Not good things to be when you're IP4 and not too far away from life in the big, bad, away-from-school world.
Anyway, the Scholarship runs like this: You're given free tuition fees & accomodation in a Uni of your choice (and a healthy monthly allowance) but it means you're bonded to the MOE for 4 years if you go to a Local Uni, and 6 years if you go overseas. 1 year of the above is taken for NIE training, so it's actually 3 and 5 years (respectively) of actual teaching. I'm generally able to sniff out propaganda so my brain switched off all through the urging to "mould the future of our nation", and focused instead on the pros & cons of taking it up.
Pros: it's one of the most stable careers, the pay is alright, it's something I'm pretty interested in doing, it's *only* 4 years of my life and I'll be young enough after my stint to branch out into other fields
Cons: do I really want to and am I capable of spending 4 years of my life teaching?
I really don't know. Embedded within that con are many small worries, the biggest of which is my fear that I won't be able to fulfill what I see as being the principle duty of teachers - effectively communicating content to my students while keeping them interested and maintaining my sanity & unbiasness at the same time. Being a student, I know what I want and do not want in a teacher, but I don't know if I'm able to match my own standards if I were to teach. It's sort of like parenting; we all know what makes a good parent and swear blind that we won't do certain things that our own parents do to us if we ever had kids, but how sure are we of that? My sister is young enough for me to be a sort-of-parent to her, and very often I catch myself saying and doing things in anger that I'd told myself never to do. And since teaching is kind of like parenting on a very large scale... I don't know. I'm terrified of screwing someone's future up by making them hate a subject and hate school by extension, 'cos I have been terrorised and turned off school by certain teachers in the past.
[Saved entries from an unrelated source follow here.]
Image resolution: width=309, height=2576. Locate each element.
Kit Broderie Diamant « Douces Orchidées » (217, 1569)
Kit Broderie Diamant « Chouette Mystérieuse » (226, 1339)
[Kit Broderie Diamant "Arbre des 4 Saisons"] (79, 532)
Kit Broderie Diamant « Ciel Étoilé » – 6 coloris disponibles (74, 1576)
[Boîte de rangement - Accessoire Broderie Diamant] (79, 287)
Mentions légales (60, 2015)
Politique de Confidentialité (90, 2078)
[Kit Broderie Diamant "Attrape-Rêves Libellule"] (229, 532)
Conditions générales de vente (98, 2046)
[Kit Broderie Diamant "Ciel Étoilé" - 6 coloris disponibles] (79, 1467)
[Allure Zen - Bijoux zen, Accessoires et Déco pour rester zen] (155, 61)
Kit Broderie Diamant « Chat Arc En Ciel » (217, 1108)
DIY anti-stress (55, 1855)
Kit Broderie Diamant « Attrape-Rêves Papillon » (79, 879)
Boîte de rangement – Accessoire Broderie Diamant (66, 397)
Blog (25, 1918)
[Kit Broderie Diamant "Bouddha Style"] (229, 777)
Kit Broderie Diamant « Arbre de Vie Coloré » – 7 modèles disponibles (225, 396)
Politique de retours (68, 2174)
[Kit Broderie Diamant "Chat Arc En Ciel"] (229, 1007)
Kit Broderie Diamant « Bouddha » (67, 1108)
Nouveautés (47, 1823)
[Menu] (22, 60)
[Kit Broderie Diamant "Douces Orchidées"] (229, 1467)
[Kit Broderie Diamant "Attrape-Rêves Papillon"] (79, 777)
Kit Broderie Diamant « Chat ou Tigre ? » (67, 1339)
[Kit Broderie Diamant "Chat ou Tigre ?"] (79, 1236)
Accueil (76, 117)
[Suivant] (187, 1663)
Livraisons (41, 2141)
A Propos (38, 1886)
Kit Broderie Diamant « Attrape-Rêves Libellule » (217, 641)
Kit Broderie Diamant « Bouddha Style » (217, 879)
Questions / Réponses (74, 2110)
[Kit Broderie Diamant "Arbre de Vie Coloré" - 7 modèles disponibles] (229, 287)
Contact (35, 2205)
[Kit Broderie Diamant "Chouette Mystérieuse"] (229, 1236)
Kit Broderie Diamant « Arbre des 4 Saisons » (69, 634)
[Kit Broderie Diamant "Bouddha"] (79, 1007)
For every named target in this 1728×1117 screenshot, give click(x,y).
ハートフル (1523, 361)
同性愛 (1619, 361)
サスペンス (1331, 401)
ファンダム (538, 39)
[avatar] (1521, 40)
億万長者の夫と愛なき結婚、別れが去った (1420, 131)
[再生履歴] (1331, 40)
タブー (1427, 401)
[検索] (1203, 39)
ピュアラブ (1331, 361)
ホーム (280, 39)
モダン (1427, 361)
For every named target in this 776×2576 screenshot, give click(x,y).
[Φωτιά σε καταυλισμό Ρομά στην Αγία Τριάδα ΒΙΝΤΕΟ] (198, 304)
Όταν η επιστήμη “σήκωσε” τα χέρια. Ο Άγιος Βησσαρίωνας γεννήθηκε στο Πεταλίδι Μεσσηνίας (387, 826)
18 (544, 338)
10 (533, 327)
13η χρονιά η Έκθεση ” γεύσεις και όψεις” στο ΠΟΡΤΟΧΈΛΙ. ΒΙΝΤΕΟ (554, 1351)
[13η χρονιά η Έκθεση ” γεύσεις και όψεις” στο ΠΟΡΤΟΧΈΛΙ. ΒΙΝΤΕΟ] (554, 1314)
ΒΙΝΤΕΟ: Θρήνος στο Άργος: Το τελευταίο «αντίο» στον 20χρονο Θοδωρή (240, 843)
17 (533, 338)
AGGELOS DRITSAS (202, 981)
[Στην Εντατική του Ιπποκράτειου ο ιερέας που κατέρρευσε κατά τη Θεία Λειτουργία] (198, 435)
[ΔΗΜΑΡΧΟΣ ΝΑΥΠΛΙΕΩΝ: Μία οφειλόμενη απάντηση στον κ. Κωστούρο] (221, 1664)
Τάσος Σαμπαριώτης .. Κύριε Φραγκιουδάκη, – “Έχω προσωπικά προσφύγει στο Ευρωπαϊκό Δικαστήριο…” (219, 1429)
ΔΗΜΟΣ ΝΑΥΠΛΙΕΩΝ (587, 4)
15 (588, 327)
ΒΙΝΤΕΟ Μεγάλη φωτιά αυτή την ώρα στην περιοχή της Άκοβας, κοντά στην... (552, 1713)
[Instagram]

Added to that is the whole overseas university dilemma. Taking up the scholarship means a lessened financial burden, which means that I might have the chance to go overseas. If I do, it's definitely the UK, I have no love for America & its institutions in general, haha. I like the sound of Warwick -the Arts programme looks awesome. But do I really want to spend tons of money on an overseas education that will definitely be more interesting and fun, only to come back to Singapore and become a teacher? Besides, what I want to take is pretty much offered in Singapore as well :/ And I really don't think I'm even good enough academically to consider an overseas education, plus I really don't know how to go about the whole business of applications - it just seems so taxing and tedious and not something I have time for, not right now.
There is another option though - I can take the scholarship, do my undergraduate studies in Singapore, then take my Masters overseas in a college of my choice. That sounds like the best thing so far, but again - do I want to be a teacher???
Introspection needed, BRB.
Okay that was one helluva long entry of me rambling on (and on and on) and questioning myself so it doesn't make for particularly entertaining reading. On a lighter note, I saw quite a few NJ people at the MOE today - Jafnie, Wang Mo, Jensen & Xian Yong. Err.. Haha.. No comment..
Dinner with mah homiezz tonight at Simei, y0.